- Interactive map of Francisco Coloane Marine and Coastal Protected Area
- Location: Magallanes Region, Chile
- Coordinates: 53°50′00″S 71°48′00″W﻿ / ﻿53.8333°S 71.8000°W
- Area: 653.27 km^{2} (252.23 sq mi)
- Designation: Marine and coastal protected area
- Designated: 2004
- Governing body: Comisión Regional de Area Marine Costera Protegida (CRAMCP) and Servicio Nacional de Pesca (SERNAPESCA)

= Francisco Coloane Marine and Coastal Protected Area =

Francisco Coloane Marine and Coastal Protected Area (Parque Marino Francisco Coloane) is a protected area in southern Chile's Magallanes and Antártica Chilena Region.

It is Chile's first marine park. It is located in the Punta Arenas province in the Magallanes Region of the Chilean Antarctic. It is south of the island Isla Carlos III, and between the islands of Santa Inés, Riesco, and the New Brunswick peninsula.

Its name pays homage to Francisco Coloane, a Chilean writer whose works took place in the area.

The protected area has great biodiversity in part due to the border between the Pacific and Atlantic oceans, its strong winds, the presence of massive glaciers, and the extensive coastline.

== Wildlife ==
The park was created to preserve the feeding areas of Humpback whales, Magellanic penguins, and South American sea lions. It is also habitat to other cetaceans, such as orcas, sei whales, Antarctic minke whales, fin whales, and southern right whales. Furthermore, it is also home to marine mammals such as the South American fur seal, Southern river otter, and coypu, which are semiaquatic.

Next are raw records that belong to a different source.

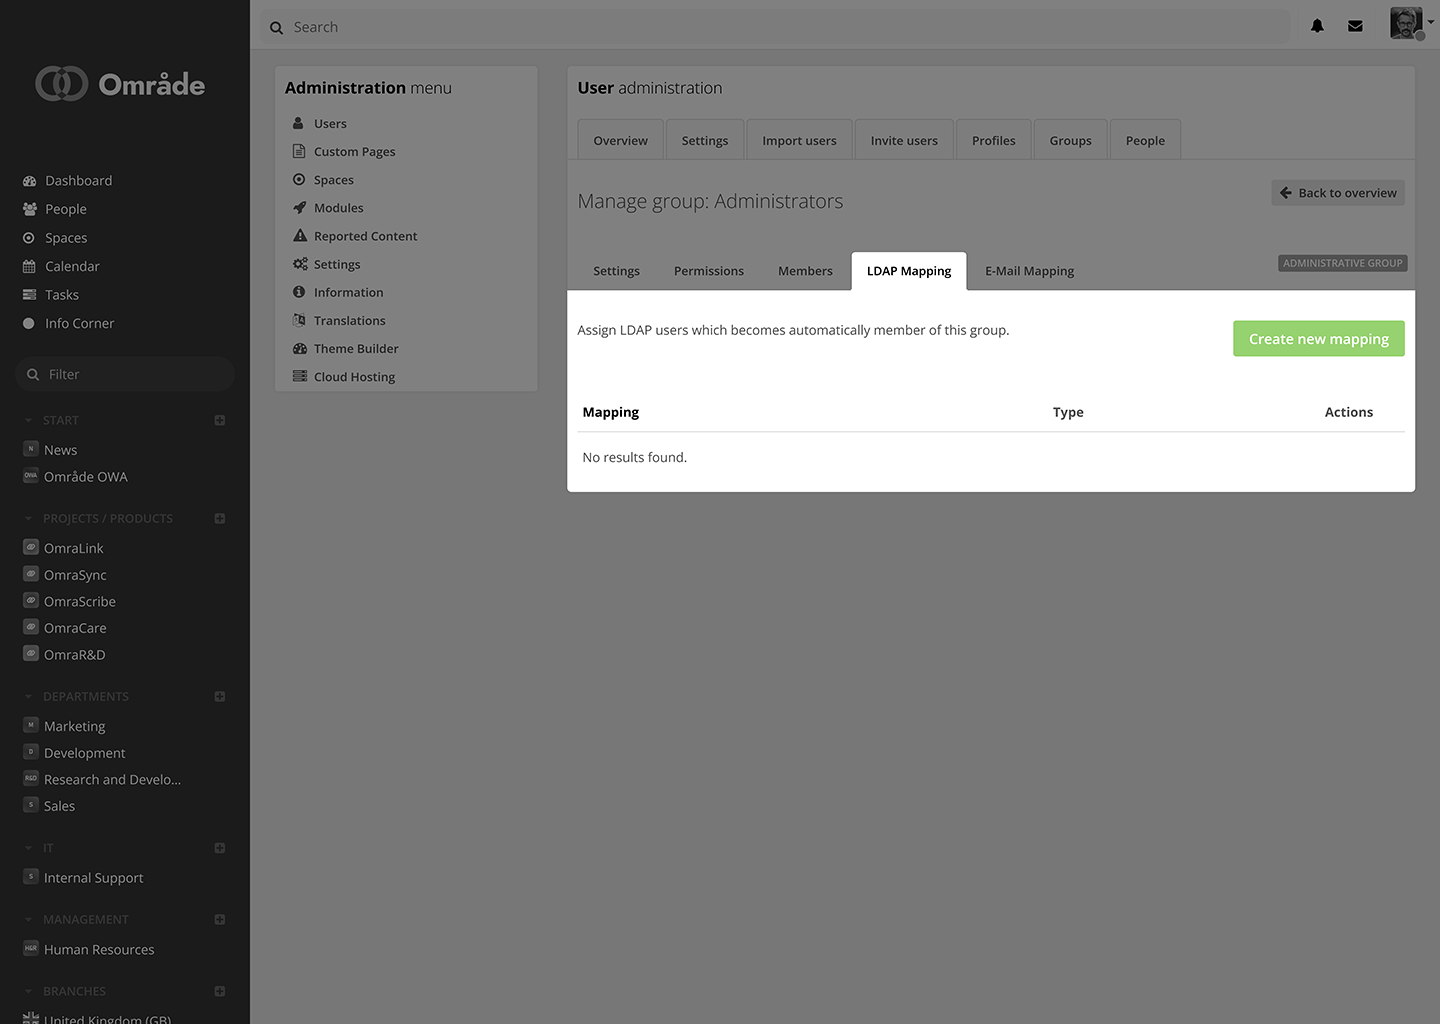Open the Users section in Administration menu
Image resolution: width=1440 pixels, height=1024 pixels.
pos(331,123)
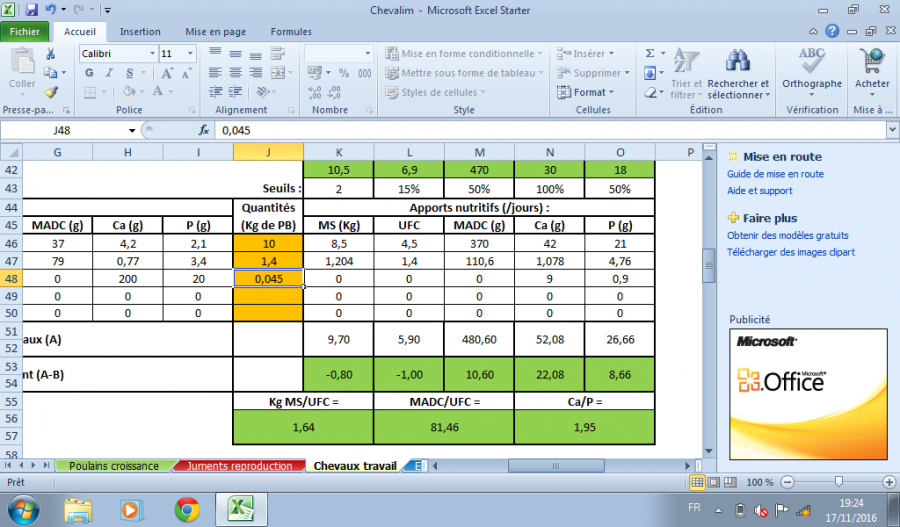The image size is (900, 527).
Task: Run the Orthographe spell check
Action: pyautogui.click(x=811, y=68)
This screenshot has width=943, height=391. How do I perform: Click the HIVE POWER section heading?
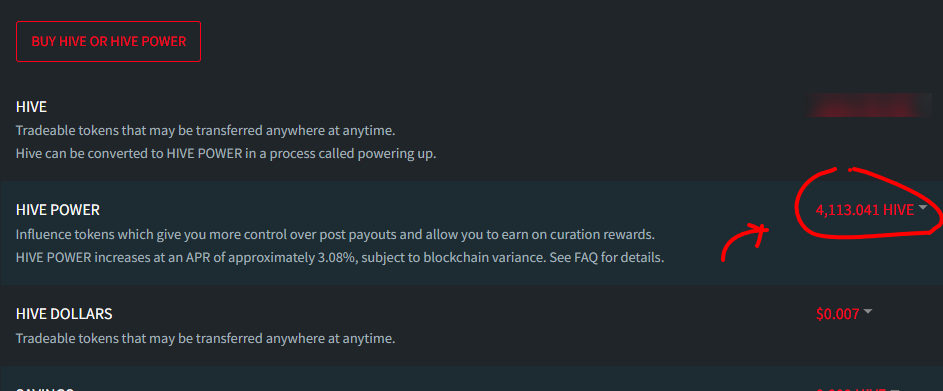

Among its abundant variety of marine birds are the black-browed albatross, Chilean skua, imperial cormorant, and South American tern. Other often sighted coastal species include kelp goose, Fuegian steamer duck, kingfisher, and dark-bellied cinclodes.

== Access Routes ==
The park is accessible by sea routes from Punta Carrera or Bahia Mansa in Punta Arenas or other ports. Travel by land from Punta Arenas is not possible.